Task to carry out
Copy every record exactly. Nothing may be skipped.

------

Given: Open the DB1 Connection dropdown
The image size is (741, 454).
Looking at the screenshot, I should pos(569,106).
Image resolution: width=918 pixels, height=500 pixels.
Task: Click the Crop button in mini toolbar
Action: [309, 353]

------

Answer to this problem
Given: Open the DB1 Connection dropdown
The image size is (741, 454).
Looking at the screenshot, I should pos(569,106).
Image resolution: width=918 pixels, height=500 pixels.
Task: Click the Crop button in mini toolbar
Action: [309, 353]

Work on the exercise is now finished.